4. The pixel structure of claim 2, wherein the blue sub-pixels are disposed in a non-linear random arrangement, and the range of a randomness rate of the non-linear random arrangement is greater than 0 and less than or equal to 5%.

5. The pixel structure of claim 2, wherein the number of the blue sub-pixels is greater than the number of the second sub-pixels.

6. The pixel structure of claim 5, wherein a ratio of the number of the first sub-pixels:the number of the second sub-pixels:the number of the blue sub-pixels is 1:1:2.

7. The pixel structure of claim 2, wherein an area of any of the blue sub-pixels is less than an area of any of the second sub-pixels.

8. The pixel structure of claim 2, wherein a cross-sectional shape of each of the second sub-pixels is at least one of circular, rectangular, trapezoidal, or special-shaped.

9. The pixel structure of claim 8, wherein the cross-sectional shape of each of the second sub-pixels is special shape, the shape of the second sub-pixel is complementary to the shape of the first sub-pixel adjacent thereto, and/or the shape of the second sub-pixel is complementary to the shape of the blue sub-pixel adjacent thereto.

10. The pixel structure of claim 2, wherein the first sub-pixels and the second sub-pixels are arranged in an array.

11. The pixel structure of claim 1, wherein the second sub-pixel is centered within each of the repeating units.

12. The pixel structure of claim 1, wherein the spacing distances include a first distance, a second distance, and a third distance.

13. The pixel structure of claim 1, wherein adjacent four blue sub-pixels of each of the second sub-pixels are located at four vertexes of a virtual isosceles trapezoid, respectively.

14. The pixel structure of claim 1, wherein each of the second sub-pixels is provided with a plurality of first sub-pixels and blue sub-pixels.

15. The pixel structure of claim 1, wherein adjacent four blue sub-pixels of each of the second sub-pixels are located at four vertices of a virtual parallelogram, respectively.

16. The pixel structure of claim 2, wherein each of the first sub-pixels is a red sub-pixel and each of the second sub-pixels is a green sub-pixel; or each of the first sub-pixels is a green sub-pixel and each of the second sub-pixels is a red sub-pixel.

17. The pixel structure of claim 1, wherein each of the first sub-pixels has the same cross-sectional shape as each of the blue sub-pixels.

18. The pixel structure of claim 1, wherein each of the first sub-pixels has the same size as each of the blue sub-pixels.

19. A display panel, comprising a pixel structure, wherein the pixel structure comprises:

first sub-pixels, second sub-pixels, and blue sub-pixels, wherein the first sub-pixels and the second sub-pixels have a different emission color different from the second sub-pixels; in each of repeating units, the first sub-pixels and the blue sub-pixels are arranged around one of the second sub-pixels, the second sub-pixel is located in a region surrounded by the first sub-pixels and the blue sub-pixels, the first sub-pixels and the blue sub-pixels are disposed at intervals, and spacing distances between one of the first sub-pixels and the blue sub-pixels adjacent thereto are unequal.

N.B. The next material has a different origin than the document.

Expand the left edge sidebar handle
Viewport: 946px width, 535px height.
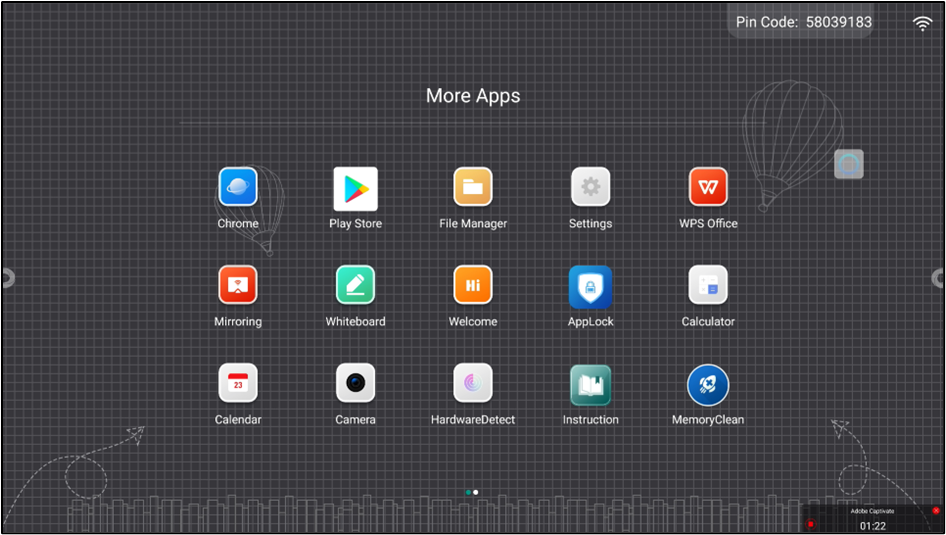(7, 278)
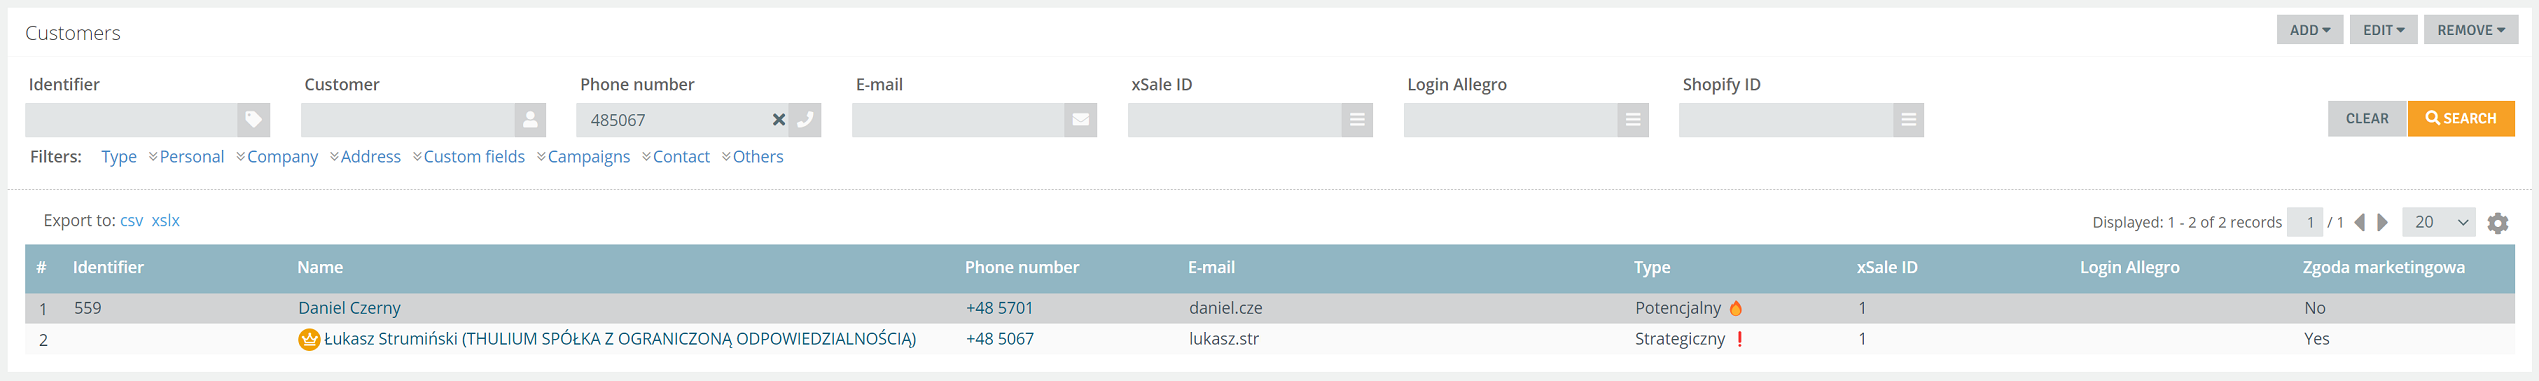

20. A display apparatus, comprising a pixel structure, wherein the pixel structure comprises:

first sub-pixels, second sub-pixels, and blue sub-pixels, wherein the first sub-pixels and the second sub-pixels have a different emission color different from the second sub-pixels; in each of repeating units, the first sub-pixels and the blue sub-pixels are arranged around one of the second sub-pixels, the second sub-pixel is located in a region surrounded by the first sub-pixels and the blue sub-pixels, the first sub-pixels and the blue sub-pixels are disposed at intervals, and spacing distances between one of the first sub-pixels and the blue sub-pixels adjacent thereto are unequal.